Recession Fears Trigger Massive U.S. Bond Fund Exodus

Amid escalating recession concerns and trade war strains, U.S. bond fund investors withdrew $15.64 billion by April 9. The significant selloff came amidst worries over U.S.-China tariff hikes. Despite this, U.S. Treasury funds and equity funds saw substantial inflows, against the backdrop of a volatile financial market.


Devdiscourse News Desk | Updated: 11-04-2025 17:28 IST | Created: 11-04-2025 17:28 IST
Recession Fears Trigger Massive U.S. Bond Fund Exodus
This image is AI-generated and does not depict any real-life event or location. It is a fictional representation created for illustrative purposes only.
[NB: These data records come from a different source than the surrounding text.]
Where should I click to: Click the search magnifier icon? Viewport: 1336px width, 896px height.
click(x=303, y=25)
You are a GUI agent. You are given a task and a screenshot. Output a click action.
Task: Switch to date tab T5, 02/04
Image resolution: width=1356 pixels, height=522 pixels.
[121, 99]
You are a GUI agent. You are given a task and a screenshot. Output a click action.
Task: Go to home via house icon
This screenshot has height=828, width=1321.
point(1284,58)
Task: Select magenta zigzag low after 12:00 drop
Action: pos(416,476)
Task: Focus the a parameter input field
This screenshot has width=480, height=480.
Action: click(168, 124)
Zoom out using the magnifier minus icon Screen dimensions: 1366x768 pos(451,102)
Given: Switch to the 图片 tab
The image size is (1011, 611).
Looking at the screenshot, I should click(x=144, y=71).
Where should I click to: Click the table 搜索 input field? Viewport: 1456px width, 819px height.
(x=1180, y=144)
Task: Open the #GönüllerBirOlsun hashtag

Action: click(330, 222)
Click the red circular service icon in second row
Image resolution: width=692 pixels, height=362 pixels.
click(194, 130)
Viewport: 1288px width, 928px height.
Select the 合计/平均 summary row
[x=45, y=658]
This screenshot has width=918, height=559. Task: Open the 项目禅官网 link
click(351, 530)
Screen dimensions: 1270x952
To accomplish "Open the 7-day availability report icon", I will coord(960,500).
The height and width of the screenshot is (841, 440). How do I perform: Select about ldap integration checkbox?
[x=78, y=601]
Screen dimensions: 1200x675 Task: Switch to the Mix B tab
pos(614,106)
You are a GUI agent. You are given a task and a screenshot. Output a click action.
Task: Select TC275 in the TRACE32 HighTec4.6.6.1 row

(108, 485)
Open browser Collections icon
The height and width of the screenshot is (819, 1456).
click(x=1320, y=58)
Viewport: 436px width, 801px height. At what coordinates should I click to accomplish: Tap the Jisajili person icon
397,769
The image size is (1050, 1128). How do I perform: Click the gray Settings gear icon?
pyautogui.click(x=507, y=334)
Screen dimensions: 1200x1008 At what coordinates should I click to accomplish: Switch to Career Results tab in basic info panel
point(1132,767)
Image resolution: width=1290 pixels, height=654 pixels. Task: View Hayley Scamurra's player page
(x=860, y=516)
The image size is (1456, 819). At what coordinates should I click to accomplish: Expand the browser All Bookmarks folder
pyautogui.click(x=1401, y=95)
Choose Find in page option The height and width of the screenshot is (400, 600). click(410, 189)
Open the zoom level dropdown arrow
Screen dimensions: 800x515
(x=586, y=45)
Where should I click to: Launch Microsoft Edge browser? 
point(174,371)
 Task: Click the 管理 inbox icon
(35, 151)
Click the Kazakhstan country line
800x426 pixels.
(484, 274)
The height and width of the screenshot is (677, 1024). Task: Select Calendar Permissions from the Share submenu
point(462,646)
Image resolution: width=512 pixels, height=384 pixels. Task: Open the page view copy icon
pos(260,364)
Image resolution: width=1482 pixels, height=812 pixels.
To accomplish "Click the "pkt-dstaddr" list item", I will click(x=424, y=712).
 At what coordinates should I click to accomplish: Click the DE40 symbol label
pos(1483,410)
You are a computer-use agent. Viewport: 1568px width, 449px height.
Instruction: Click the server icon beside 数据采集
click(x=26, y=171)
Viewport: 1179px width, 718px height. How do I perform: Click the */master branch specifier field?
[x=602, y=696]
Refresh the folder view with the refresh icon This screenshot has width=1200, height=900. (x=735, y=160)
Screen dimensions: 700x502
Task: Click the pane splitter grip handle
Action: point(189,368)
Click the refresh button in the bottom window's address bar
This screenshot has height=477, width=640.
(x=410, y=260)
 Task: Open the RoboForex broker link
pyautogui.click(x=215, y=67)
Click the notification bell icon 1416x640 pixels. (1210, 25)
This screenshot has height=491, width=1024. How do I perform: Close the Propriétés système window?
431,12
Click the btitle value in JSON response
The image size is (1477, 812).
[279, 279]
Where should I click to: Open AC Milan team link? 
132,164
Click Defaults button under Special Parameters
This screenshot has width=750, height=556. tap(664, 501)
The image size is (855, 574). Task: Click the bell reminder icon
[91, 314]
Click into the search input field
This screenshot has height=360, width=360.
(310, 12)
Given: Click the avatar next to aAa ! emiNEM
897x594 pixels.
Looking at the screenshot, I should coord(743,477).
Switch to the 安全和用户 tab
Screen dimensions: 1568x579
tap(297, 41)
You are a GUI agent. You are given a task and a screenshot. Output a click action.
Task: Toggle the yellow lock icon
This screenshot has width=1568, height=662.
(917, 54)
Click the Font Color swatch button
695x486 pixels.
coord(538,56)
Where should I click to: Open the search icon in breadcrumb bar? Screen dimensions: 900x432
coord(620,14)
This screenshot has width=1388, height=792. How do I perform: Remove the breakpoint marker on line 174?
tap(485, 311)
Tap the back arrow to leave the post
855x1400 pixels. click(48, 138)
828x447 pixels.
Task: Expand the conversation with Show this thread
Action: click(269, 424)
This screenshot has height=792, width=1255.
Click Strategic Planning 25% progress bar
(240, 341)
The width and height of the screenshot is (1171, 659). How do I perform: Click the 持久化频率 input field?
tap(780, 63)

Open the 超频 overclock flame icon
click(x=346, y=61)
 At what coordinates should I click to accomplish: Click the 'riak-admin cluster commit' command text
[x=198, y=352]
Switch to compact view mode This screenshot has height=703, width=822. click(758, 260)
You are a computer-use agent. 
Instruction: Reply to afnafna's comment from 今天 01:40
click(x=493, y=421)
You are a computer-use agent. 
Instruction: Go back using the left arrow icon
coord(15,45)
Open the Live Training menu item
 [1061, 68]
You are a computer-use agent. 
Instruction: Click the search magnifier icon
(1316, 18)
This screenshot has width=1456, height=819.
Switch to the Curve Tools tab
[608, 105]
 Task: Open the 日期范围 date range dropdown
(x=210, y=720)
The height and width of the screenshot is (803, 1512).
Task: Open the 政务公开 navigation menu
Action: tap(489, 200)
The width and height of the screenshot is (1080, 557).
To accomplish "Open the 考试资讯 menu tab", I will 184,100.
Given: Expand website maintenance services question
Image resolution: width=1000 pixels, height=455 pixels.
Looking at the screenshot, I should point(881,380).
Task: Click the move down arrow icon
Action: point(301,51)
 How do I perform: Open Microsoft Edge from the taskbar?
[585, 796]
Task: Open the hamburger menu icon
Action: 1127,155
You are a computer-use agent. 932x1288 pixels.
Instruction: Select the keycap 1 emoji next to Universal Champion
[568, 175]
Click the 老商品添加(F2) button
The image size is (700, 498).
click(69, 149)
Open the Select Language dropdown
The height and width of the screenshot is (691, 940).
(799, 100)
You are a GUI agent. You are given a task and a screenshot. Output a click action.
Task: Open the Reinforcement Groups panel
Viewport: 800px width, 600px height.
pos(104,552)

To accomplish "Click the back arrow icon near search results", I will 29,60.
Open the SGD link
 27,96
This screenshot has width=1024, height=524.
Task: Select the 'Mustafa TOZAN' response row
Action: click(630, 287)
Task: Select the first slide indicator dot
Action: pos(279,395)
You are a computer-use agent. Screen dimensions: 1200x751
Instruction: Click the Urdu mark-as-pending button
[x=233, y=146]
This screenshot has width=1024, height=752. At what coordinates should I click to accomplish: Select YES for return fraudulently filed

Investors exited U.S. bond funds en masse in the week concluding April 9, as fears of an impending recession and an intensifying U.S.-China trade war triggered a broad market selloff. Data from LSEG Lipper revealed that a net $15.64 billion was withdrawn from U.S. bond funds, marking the most substantial outflow since December 21, 2022.

U.S. Treasuries faced significant selling pressure following President Donald Trump's decision to escalate the trade war, increasing tariffs on Chinese imports to an effective rate of 145%. This prompted concerns about retaliatory moves from Beijing, which, on Friday, raised tariffs on U.S. imports to 125%.

While general domestic taxable fixed-income funds, short-to-intermediate investment-grade funds, and loan participation funds recorded notable net sales, U.S. short-to-intermediate government and Treasury funds attracted $8.89 billion in inflows. Additionally, investors channeled $6.44 billion into U.S. equity funds, contrasting the $10.83 billion in net sales observed a week earlier.